Da redação
A campanha eleitoral para o Palácio do Buriti foi aberta, com 2,2 milhões de eleitores aptos a votar no Distrito Federal. Segundo pesquisa do ObservaDF, realizada pelo Departamento de Estatística da Universidade de Brasília com dados consolidados do Tribunal Superior Eleitoral em 20 de julho, mulheres representam 54,1% do eleitorado, totalizando cerca de 1,1 milhão. O estudo indica envelhecimento da população votante e redução no número de jovens de 16 a 17 anos, que caiu 38,7% em relação a 2022.
De acordo com a professora Ana Maria Nogales, as demandas do eleitorado feminino e o enfrentamento da violência contra a mulher devem estar entre as principais pautas dos candidatos. O levantamento também mostra crescimento de 31% no número de eleitores com mais de 70 anos comparado a 2022, indicando necessidade de atenção às políticas de saúde. Ana Maria destacou que regiões de alta renda concentram 18% dos votantes, enquanto áreas de renda média alta, média baixa e baixa reúnem, respectivamente, 32%, 30,4% e 19,7% do total, com pautas distintas como mobilidade urbana em regiões mais pobres.
A composição socioeconômica reflete desigualdades marcantes. Nas regiões de alta renda do Distrito Federal, 63,4% dos eleitores são brancos e 58,2% têm ensino superior. Já nas regiões de baixa renda, 75,3% dos votantes são pretos ou pardos, 27,1% não concluíram o ensino fundamental, e 48,2% têm menos de 40 anos. Em relação ao Brasil, o eleitorado do DF apresenta maior escolaridade: apenas 0,8% são analfabetos ante 3,5% da média nacional.

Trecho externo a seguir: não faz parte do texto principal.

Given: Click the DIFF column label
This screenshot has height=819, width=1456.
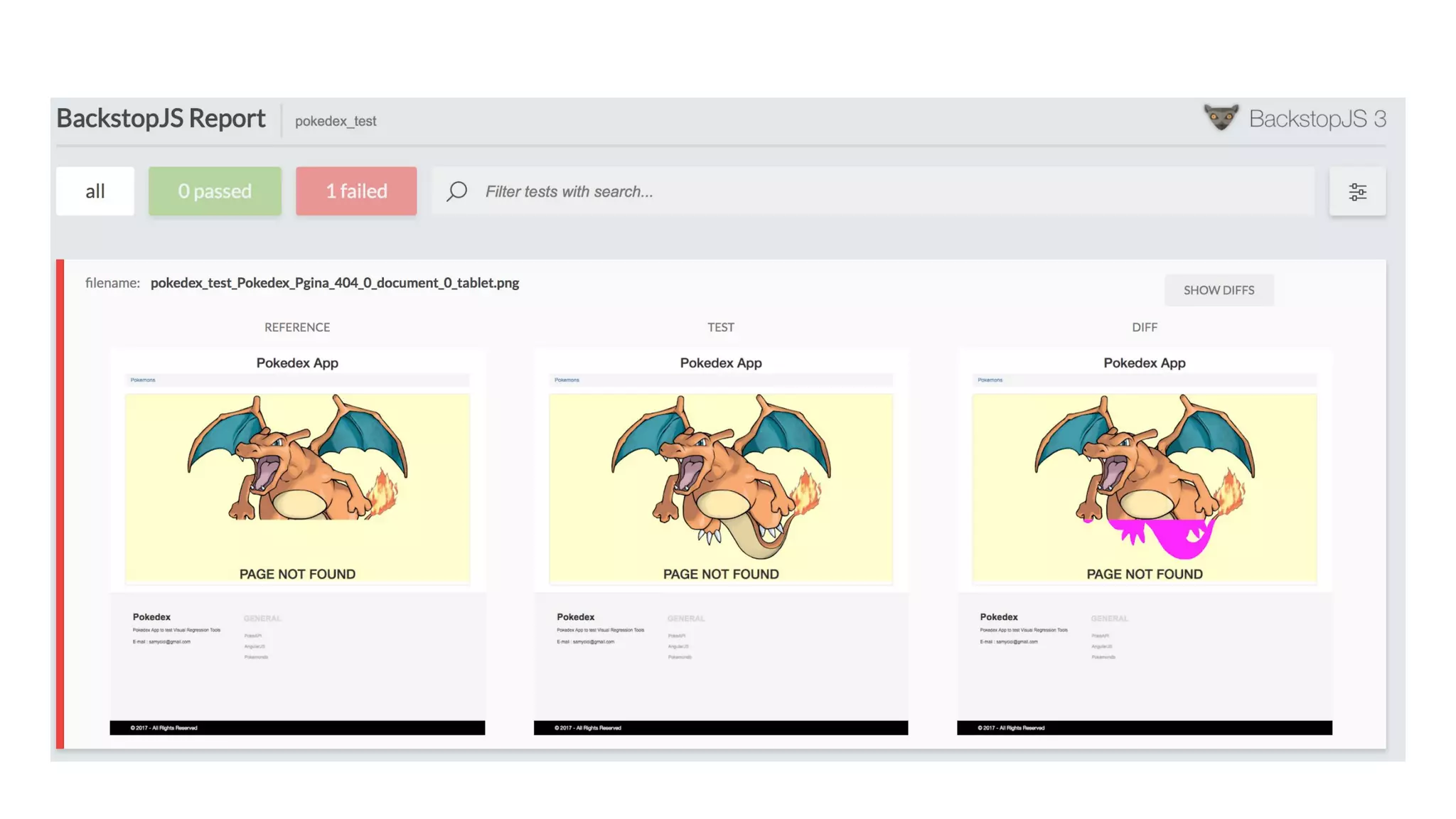Looking at the screenshot, I should [1144, 327].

Segundo o cientista político Leandro Gabiati, a campanha se concentrará em temas como segurança pública, saúde e mobilidade, além das consequências do caso BRB/Master. Enquanto a governadora Celina Leão (PP) busca reeleição apoiada por ampla coligação, adversários como Leandro Grass (PT), Ricardo Cappelli (PSB), José Roberto Arruda (PSD) e Paula Belmonte (PSDB) tentam captar o voto de um eleitorado que, conforme pesquisas, permanece majoritariamente indeciso. A população local aponta como prioridades saúde, segurança pública, mobilidade, distribuição de renda e geração de empregos.